Muted reaction to mid-terms in Lebanon
BEIRUT — Reaction to the American mid-terms was muted in Beirut, a city still shell-shocked from the summer war with Israel and consumed by its own domestic political drama.
Much of Lebanon’s attention is focused not on American politics, but its own, which are dominated by roundtable talks taking place this week among the country’s powerful feudal lords who preside over their own sectarian fiefdoms.
“The Lebanese are reading the tea leaves as best they can,” said Paul Salem, the director of the Middle East Center for the Carnegie Endowment for International Peace, based in Beirut. “The (anti-Syrian) March 14 movement is fearing the loss of U.S. power and the other side is relishing the loss of US power.”
The “other side” is the pro-Syrian coalition made up of Hezbollah and its allies, which include the Free Patriotic Movement led by Maronite Christian Michel Aoun and a number of smaller parties.
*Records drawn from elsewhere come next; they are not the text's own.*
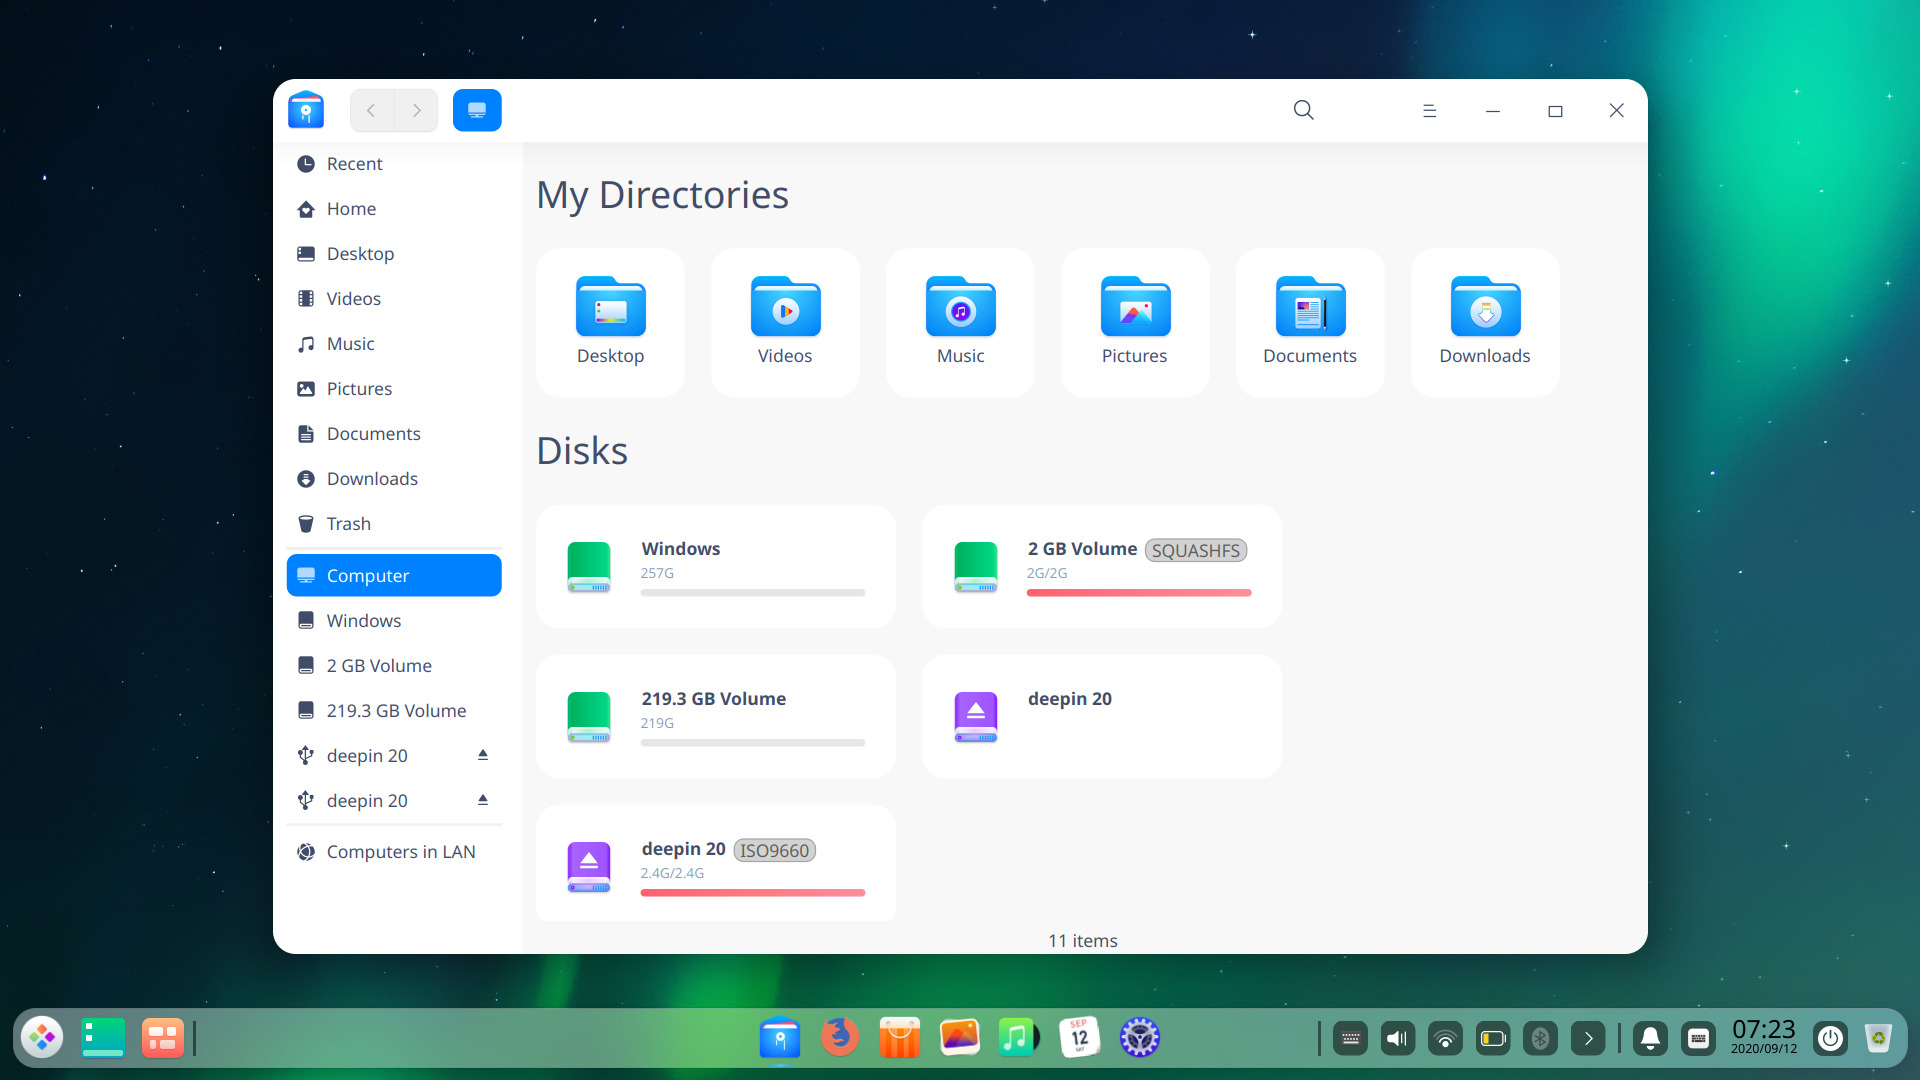The width and height of the screenshot is (1920, 1080).
Task: Toggle Wi-Fi from the system tray
Action: pos(1444,1038)
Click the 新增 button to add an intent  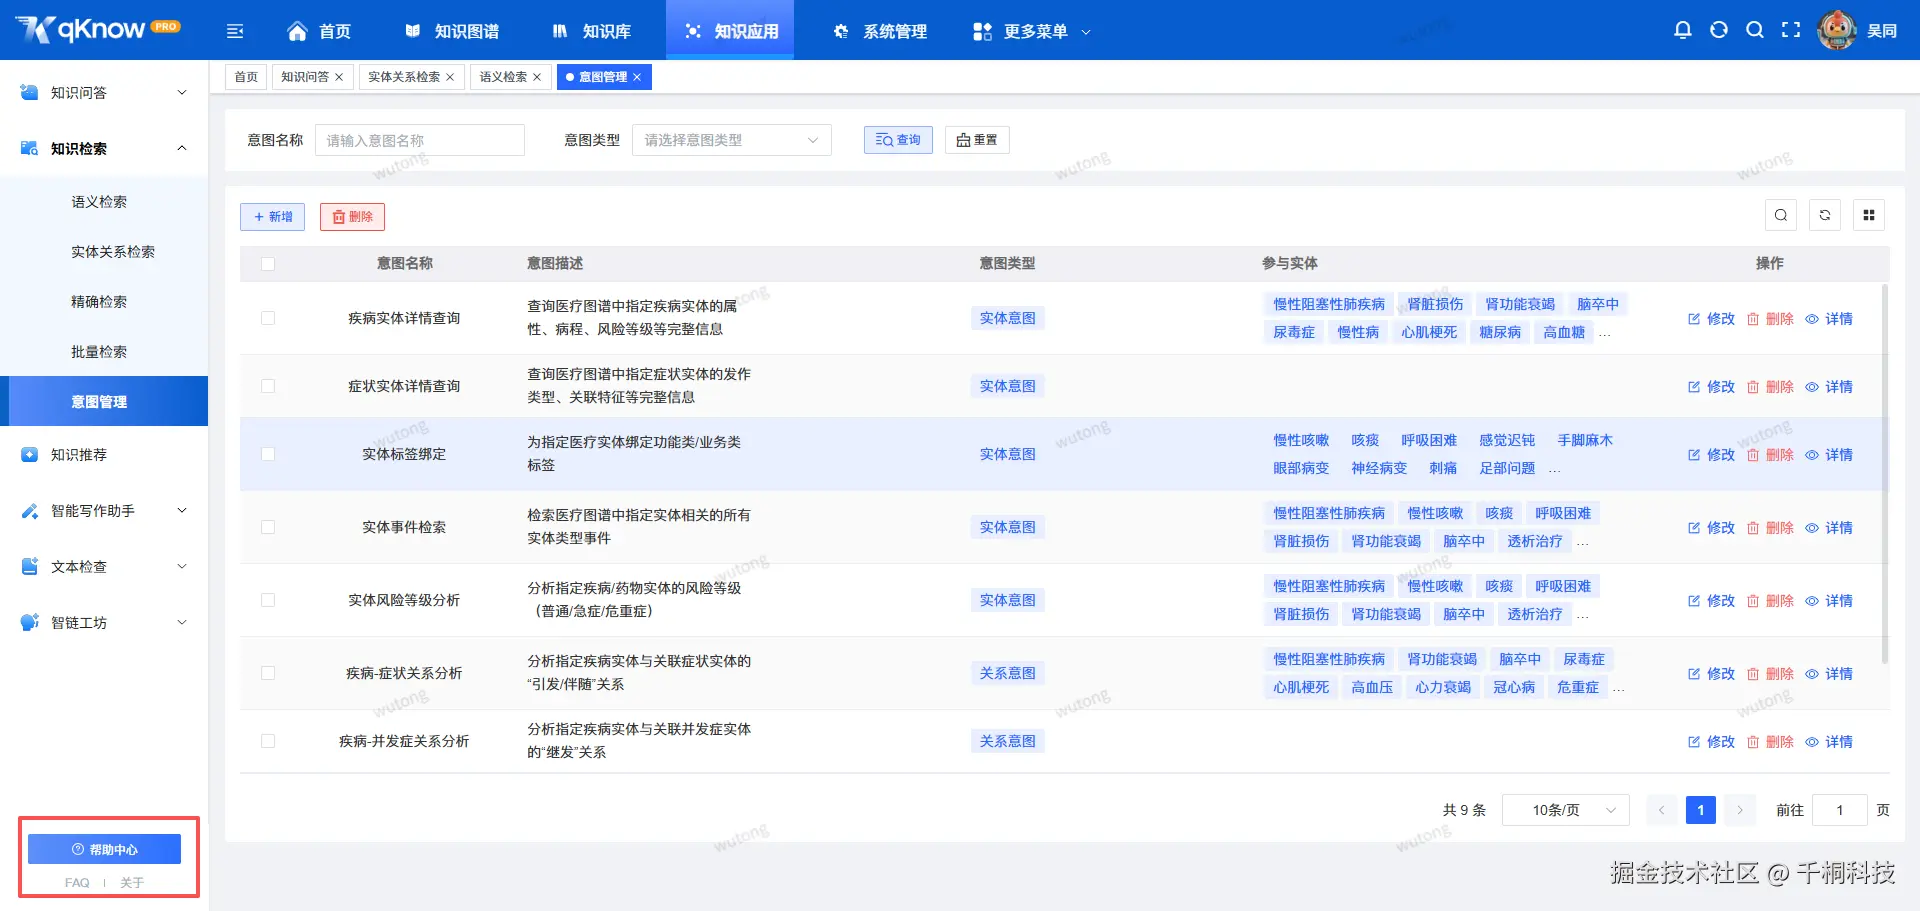[271, 216]
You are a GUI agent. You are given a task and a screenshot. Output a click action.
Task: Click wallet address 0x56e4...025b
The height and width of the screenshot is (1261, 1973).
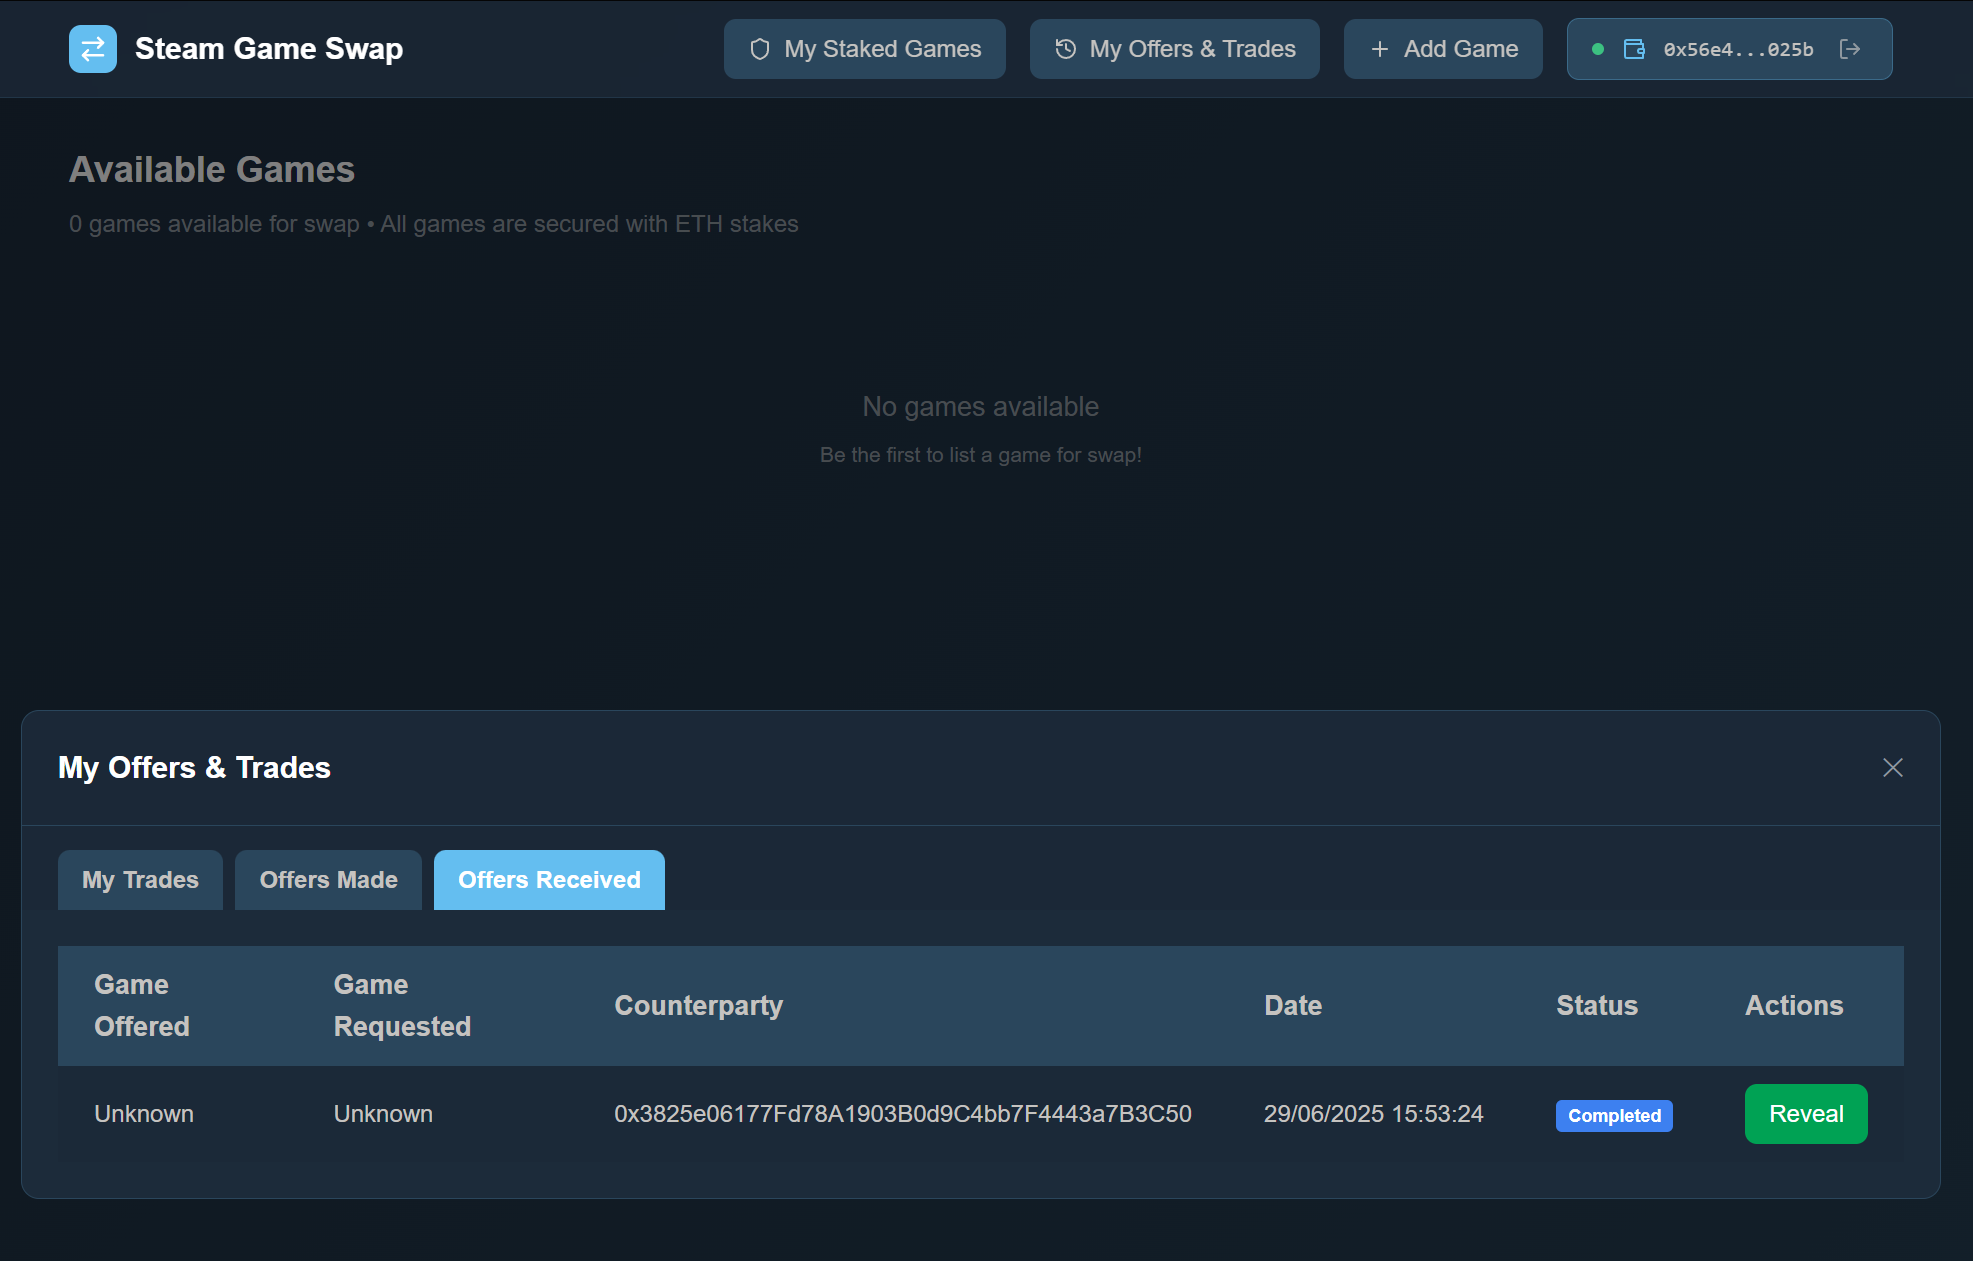coord(1738,50)
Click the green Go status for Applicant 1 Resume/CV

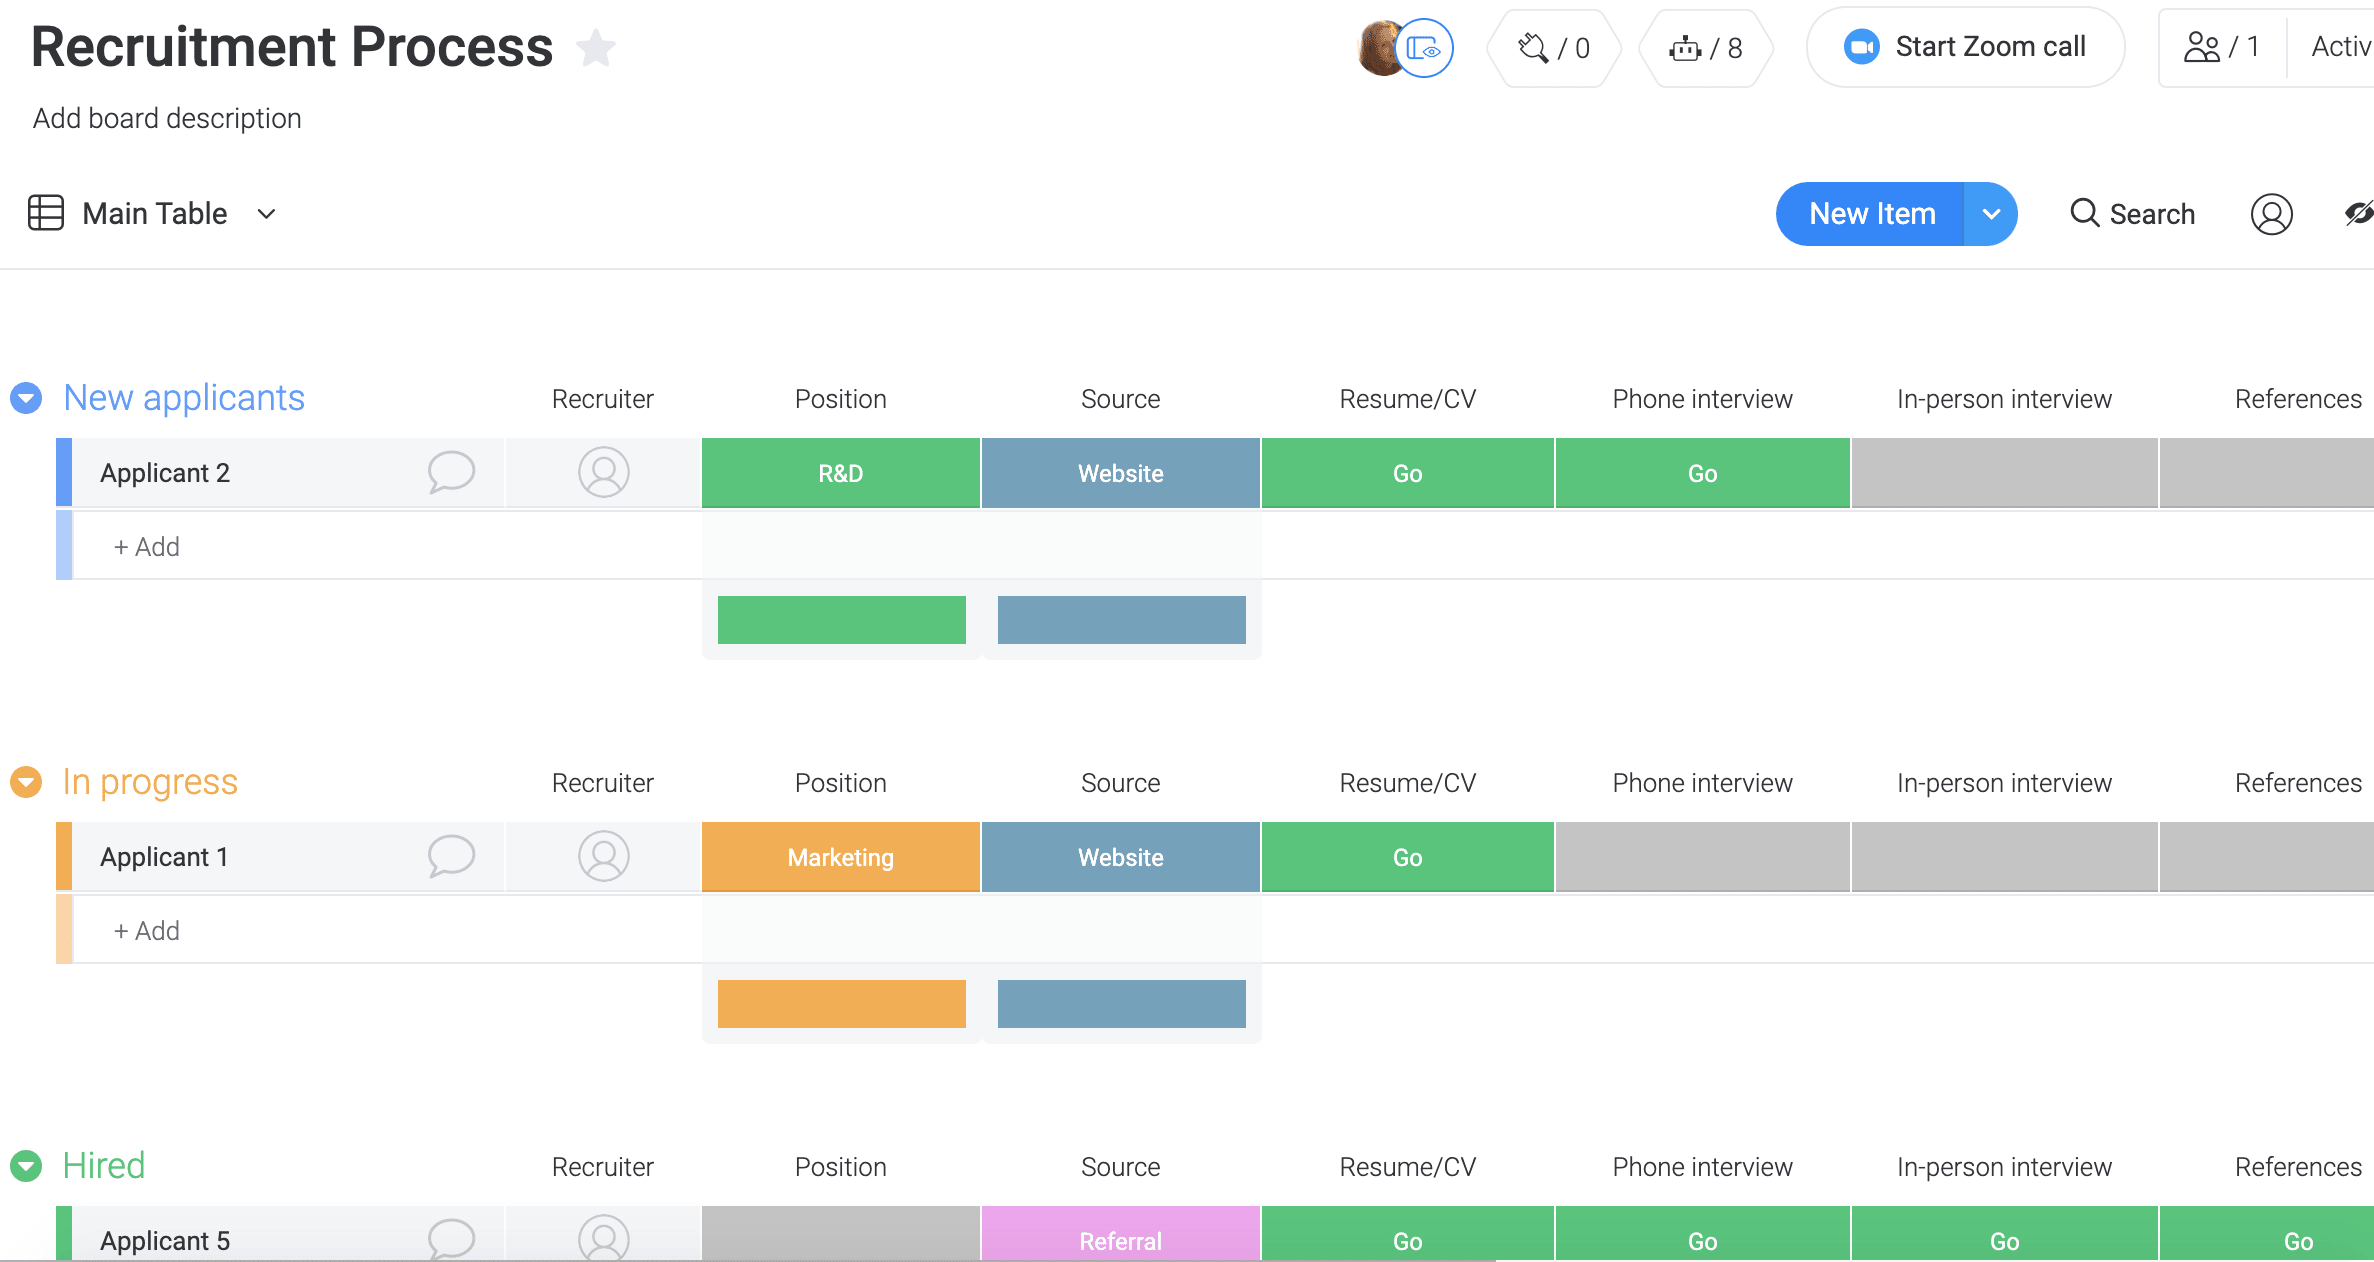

The roundtable talks are aimed at banging out a compromise on expanding the current government, a Hezbollah demand following the July-August war and its self-proclaimed “Divine Victory.”
The United States “will continue to back the March 14 government and the Siniora government,” Salem said. “That won’t change because both Democrats and Republicans agree on that.”
All across downtown, the commercial heart of Beirut, most people met the news that voters had delivered a sharp rebuke to President Bush with either blank stares or shrugs, despite widespread dislike for the administration’s policies and what is seen as unquestioning support for Israel. But among the Lebanese and expats who kept an eye on the elections, there was a palpable sense of satisfaction that the GOP had lost.
“The Democrats won so the authority can change in the U.S.,” said one man puffing on a waterpipe who declined to give his name. “There should be changes. There is not one region in the world that is comfortable with current American policies.”
Another man, Gabriel Abou Daher, 32, a television producer for a Beirut advertising agency, said he had been following the elections “closely” and was pleased with the results.
“It’s a message to President Bush over his international policies,” he said. “Maybe he will take another look at them.”
As for Lebanon, however, he is not expecting anything different. “We have seen both parties have the same policy regarding Israel,” Abou Daher said.
Others thought the Democrats would be even more pro-Israel.
“I get some satisfaction from seeing Bush get slapped in the face, but I don’t take any comfort in it,” said Marc Sirois, a Canadian and the managing editor for the English-language Daily Star newspaper. “The Democrats are more dependent on the pro-Israeli lobby for campaign funds and to get out the vote than the Republicans are.”
He also cautioned that Bush still had two years left in his term and he still has all the powers of the commander in chief “to do whatever he wants.”
“The only thing they (Congress) could do is cut the purse strings in Iraq,” he said.